From a practical standpoint, linear adjustment for the randomization variables in ANCOVA offers substantial efficiency gains, is simple to carry out, and has strong theoretical support^30,31 in many common trial settings. For example, under equal allocation in two-arm trials, the ANCOVA estimator has been shown to asymptotically equivalent to the semiparametric efficient estimator (when the true outcome surface is linear),^32,33 and this can fully capture the precision gain from covariate-constrained randomization as long as the randomization variables are sufficiently adjusted. While ANCOVA is attractive for its simplicity and robustness, it may not fully capture the nuanced data-generating process (especially under unequal allocation or when the true outcome surface is nonlinear), making more flexible, data-adaptive covariate adjustment methods such as DML appealing. These methods can approximate complex relationships and, in large samples, achieve semiparametric efficiency under weak assumptions. However, there is a trade-off between model complexity and theoretical optimality. That is, DML requires a sufficiently large number of independent units to accurately estimate complex nuisance functions and realize its asymptotic benefits. In our motivating example, with 72 clusters as independent units, the advantage of DML over ANCOVA may be limited. In contrast, in individually randomized trials or cluster randomized trials with over 100 clusters, DML may have greater potential to outperform ANCOVA. A similar discussion of this balance between complexity and efficiency under simple randomization in cluster randomized trials can be found in Wang et al.,²⁴ and the same considerations apply in the context of covariate-constrained randomization designs.

For implementation, covariate-constrained randomization encompasses many variations, differing in balance metrics, weighting of covariates, and acceptance thresholds, each of which may influence both balance properties and downstream analytic requirements. Our theoretical results provide formal justification for these variants and guidance for aligning the analytic model with the specific form of constrained randomization used. In practice, we recommend that trial statisticians document the chosen balancing algorithm in sufficient detail to permit replication and to inform the choice of analytic model. Specifically, our results reinforce the recommendation of aligning the design and analysis in clinical trials (e.g. those that were discussed in Li et al.^5,6 based on their extensive simulation findings). That is, one is recommended to ensure that the analysis model incorporates randomization variables used in covariate-constrained randomization, to the extent possible, such that inference procedures developed under simple randomization can be directly applicable.

Records shown:
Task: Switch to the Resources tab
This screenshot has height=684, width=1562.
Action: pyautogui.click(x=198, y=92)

==

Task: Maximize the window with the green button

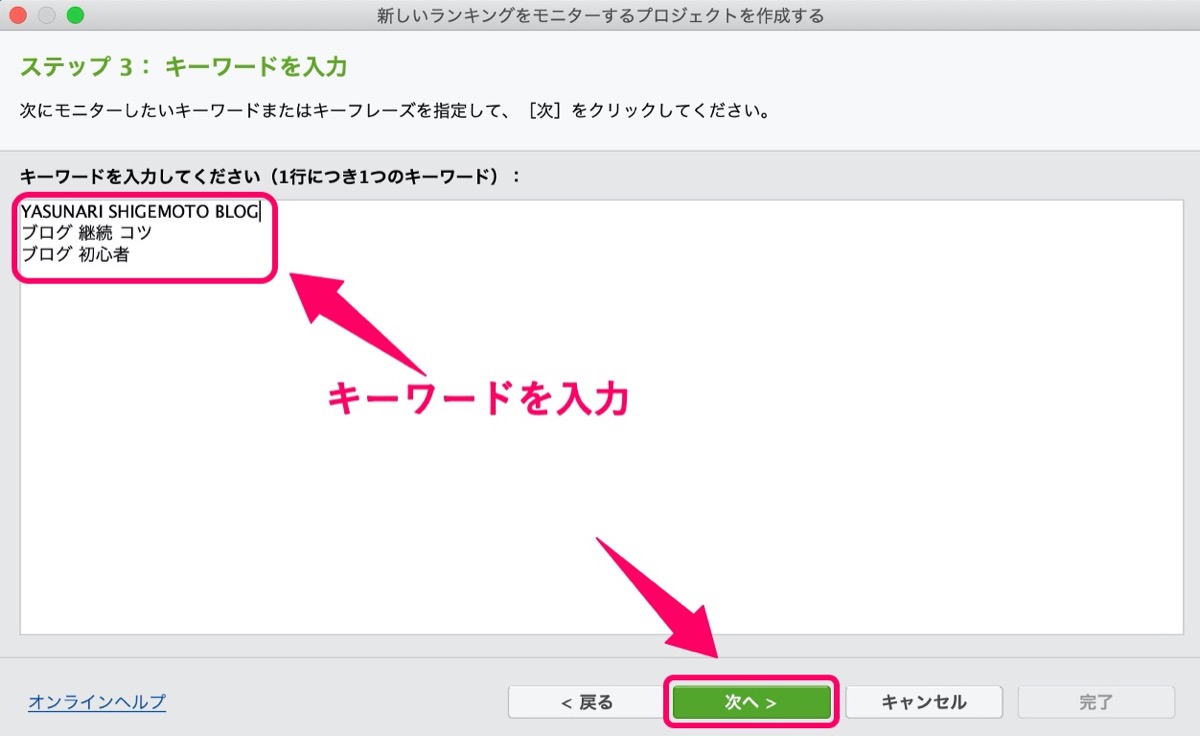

Explore the material:
**a)** In the passage on covariate-constrained randomization, what are all the ways its many variations are said to differ?
**b)** Answer these from the passage on covariate-constrained randomization:
(i) How many clusters served as independent units in the motivating example?
(ii) In cluster randomized trials with more than how many clusters might DML have greater potential to outperform ANCOVA?
(iii) What is it recommended that trial statisticians document?
**c)** Could you carry the passage on covariate-constrained randomization forward from its final sentence?
The material has nothing to do with the passage on covariate-constrained randomization.

Answers by item:
**a)**
- Balance metrics
- Weighting of covariates
- Acceptance thresholds

**b)**
(i) 72 clusters.
(ii) More than 100 clusters.
(iii) The chosen balancing algorithm, in enough detail to permit replication and to inform the choice of analytic model.

**c)**
Covariate-constrained randomization is primarily used in settings where trial participants are predetermined, such as cluster randomized trials where clusters are often recruited prior to randomization or individual randomized trials involving a closed cohort identified prior to randomization. In contrast, many clinical trials enroll participants sequentially, so covariate information is only observed at the time of enrollment. To address this setting, sequential rerandomization³⁴ has been developed, in which participants are enrolled in batches and covariate-constrained randomization is applied within each batch. A formal theoretical investigation of this design is left for future research.

Finally, our work can be extended to several future directions involving high-dimensional covariate adjustment, adaptive treatment allocation, or complex missing data mechanisms. Such work will further bridge the gap between rigorous statistical theory and the increasingly rich data structures encountered in modern clinical trials. By integrating careful design choices with robust and efficient covariate-adjusted analyses, investigators can maximize both the precision and credibility of their trial findings.

Funding

The authors disclosed receipt of the following financial support for the research, authorship, and/or publication of this article: Research in this article was supported in part by a Patient-Centered Outcomes Research Institute (PCORI) contract (award no. ME-2022C2–27676) and by the National Institutes of Health (NIH) grant R00AI173395. All statements in this article, including its findings and conclusions, are solely the responsibilities of the authors and do not necessarily represent the views of PCORI, its Board of Governors, Methodology Committee or NIH.

Footnotes

Declaration of conflicting interests

The authors declared no potential conflicts of interest with respect to the research, authorship, and/or publication of this article.

Authors’ note

This is a summary of an invited presentation at the 17th Annual Conference on Statistical Issues in Clinical Trials, based on the arXiv preprint arXiv:2406.02834 authored by the same research team.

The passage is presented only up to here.